TASKS TO COMPLETE:
1) According to the article about the Expanding America project, how many teachers will the project serve over its three years?
2) From the article about the Expanding America project, copy everything from "Over the next" down to "launched in 2002.".
3) Does the article about the Expanding America project support each statement below? For each, answer yes or no and quote the deciding words.
(a) The project is backed by a $1 million federal award.
(b) Most of the sessions will take place at a center in Toledo.
(c) Teachers in grades 4 through 12 can take part.

PROVIDED TEXT:
--- Begin ---

Two years ago, BGSU faculty began providing “history links” to Toledo and Fremont teachers as part of a U.S. Department of Education-funded program.

Now, they’re “expanding America” for more teachers—from 21 school districts in Erie, Huron, Sandusky and Seneca counties—and with the help of more money—a $1 million award from the federal education department.

Liette Gidlow
Scott Martin

Over the next three years, the new project, called “Expanding America: Democracy, War, Diplomacy and Migration,” will include 18 Saturday colloquia and three weeklong summer institutes for 105 teachers—35 per year—in grades 4-12. That’s a similar schedule to the federally funded “History Links” program launched in 2002.

Liette Gidlow, history, is academic director for the first year of the project, whose purpose, she said, is “to improve teachers’ content knowledge of history” through each year’s six Saturday conferences and summer institute. Faculty from colleges and universities will be guest lecturers at the sessions, most of which will be held at the Rutherford B. Hayes Presidential Center in Fremont.

--- End ---

DATA BLOCK:
--- Begin ---

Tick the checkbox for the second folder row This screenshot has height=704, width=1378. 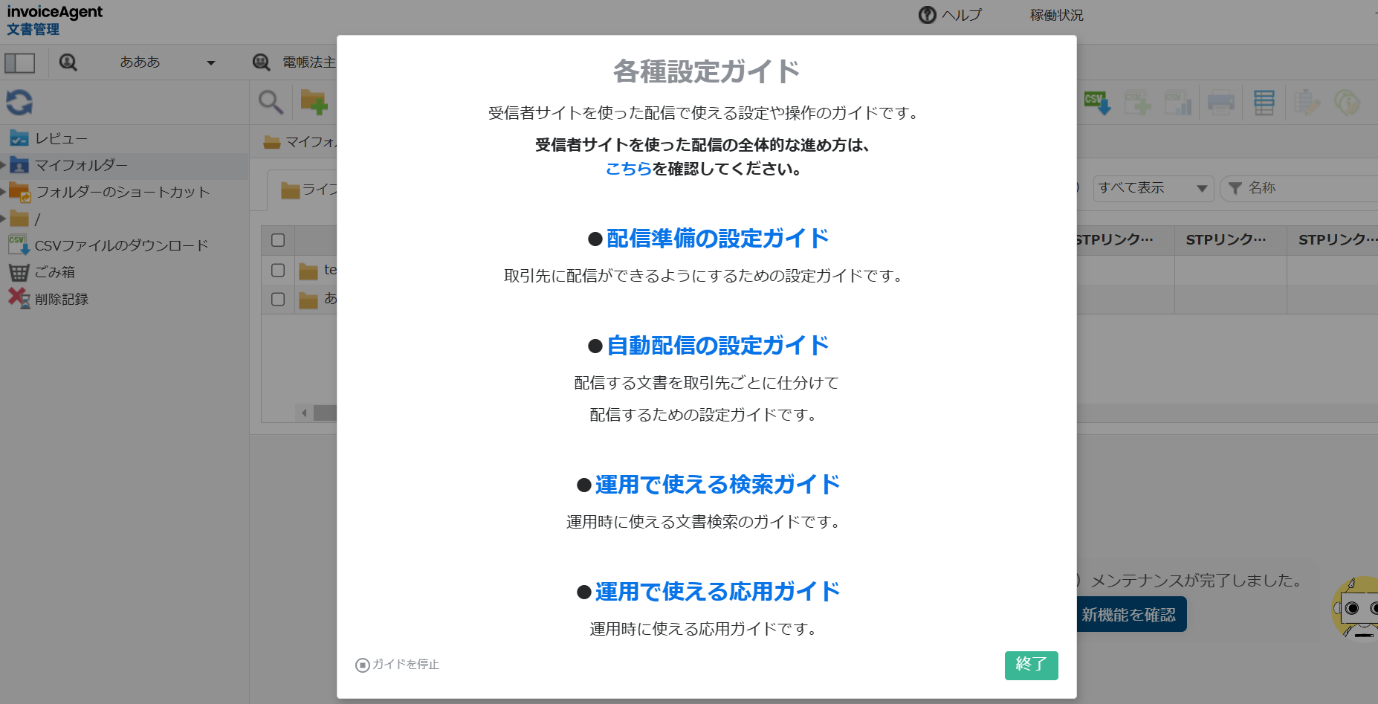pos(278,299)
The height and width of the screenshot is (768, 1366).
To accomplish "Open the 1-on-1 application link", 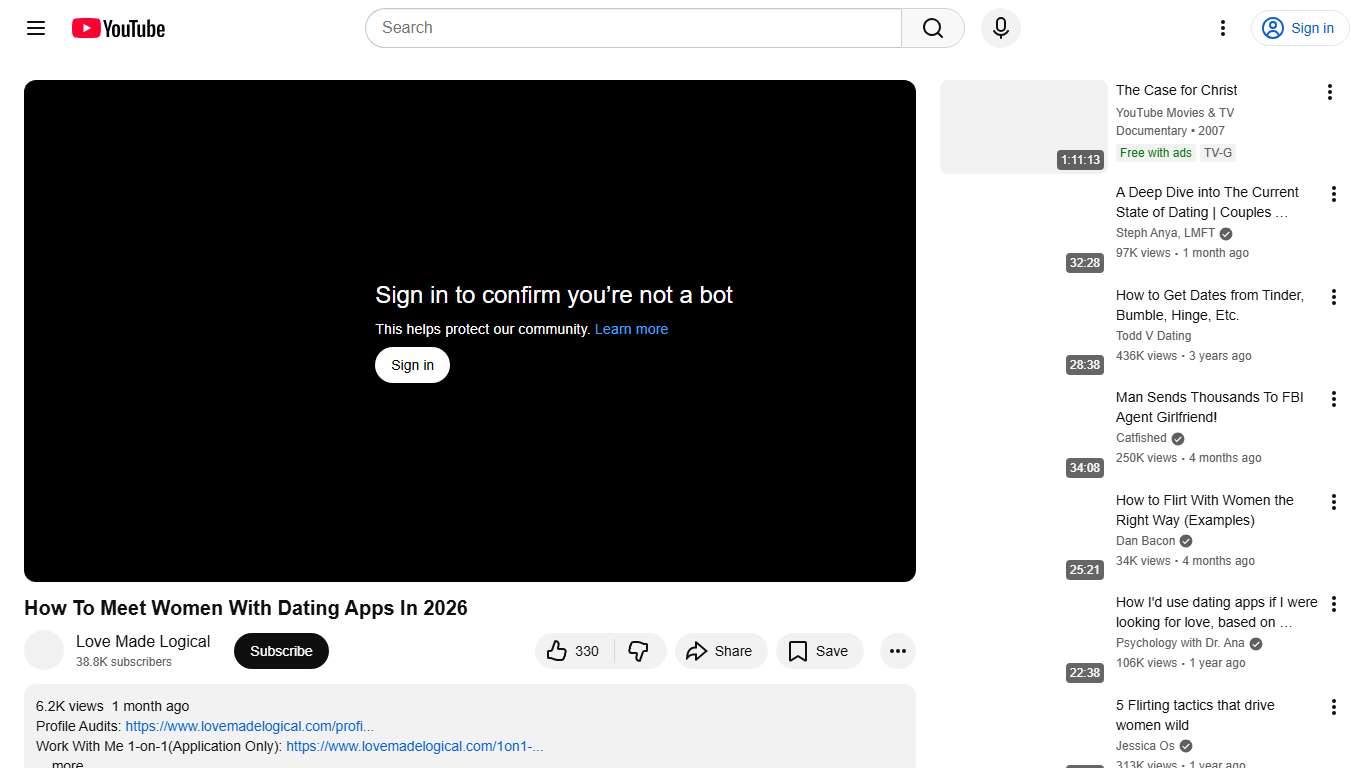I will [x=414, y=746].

--- End ---

RESULTS OF THE TASKS:
1) 105 teachers, 35 per year.

2)
Over the next three years, the new project, called “Expanding America: Democracy, War, Diplomacy and Migration,” will include 18 Saturday colloquia and three weeklong summer institutes for 105 teachers—35 per year—in grades 4-12. That’s a similar schedule to the federally funded “History Links” program launched in 2002.

3)
(a) Yes: "a $1 million award from the federal education department"
(b) No: "most of which will be held at the Rutherford B. Hayes Presidential Center in Fremont"
(c) Yes: "for 105 teachers—35 per year—in grades 4-12"